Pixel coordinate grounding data
########################################
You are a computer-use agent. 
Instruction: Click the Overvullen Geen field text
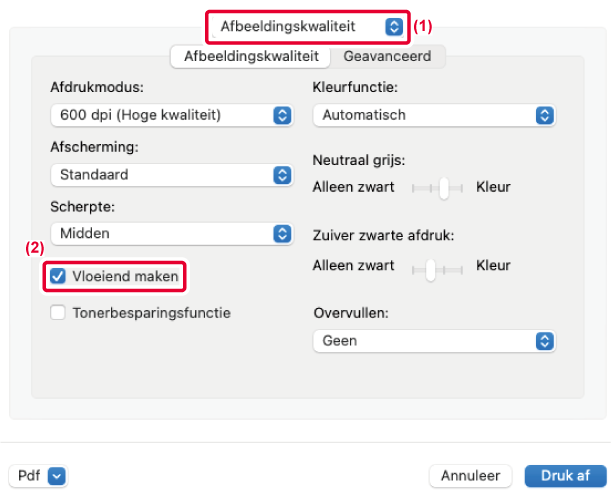coord(340,341)
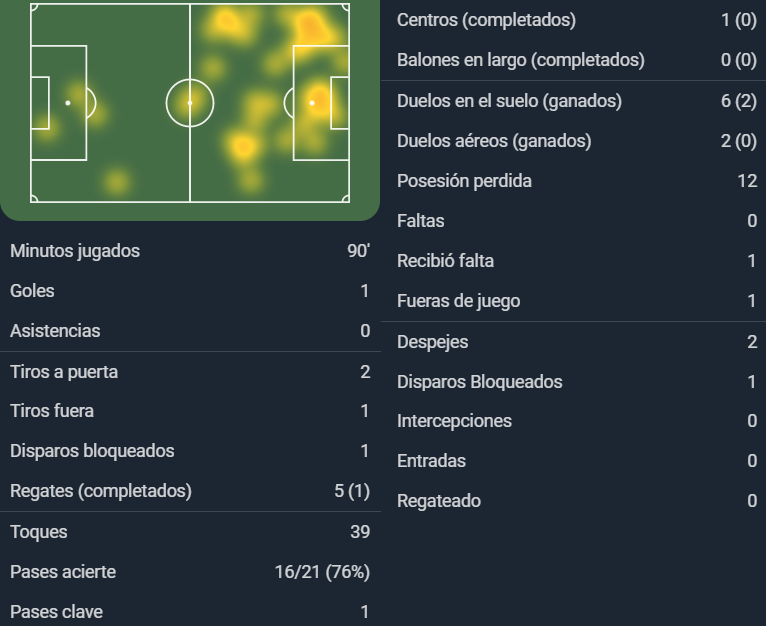
Task: Click the Posesión perdida value 12
Action: (747, 181)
########################################
Exercise description: Print all entries exactly; skip the pictures.

Exercise answer:
You are a computer-use agent. 
Instruction: Click the Overvullen Geen field text
coord(340,341)
Task: Click the Posesión perdida value 12
Action: (747, 181)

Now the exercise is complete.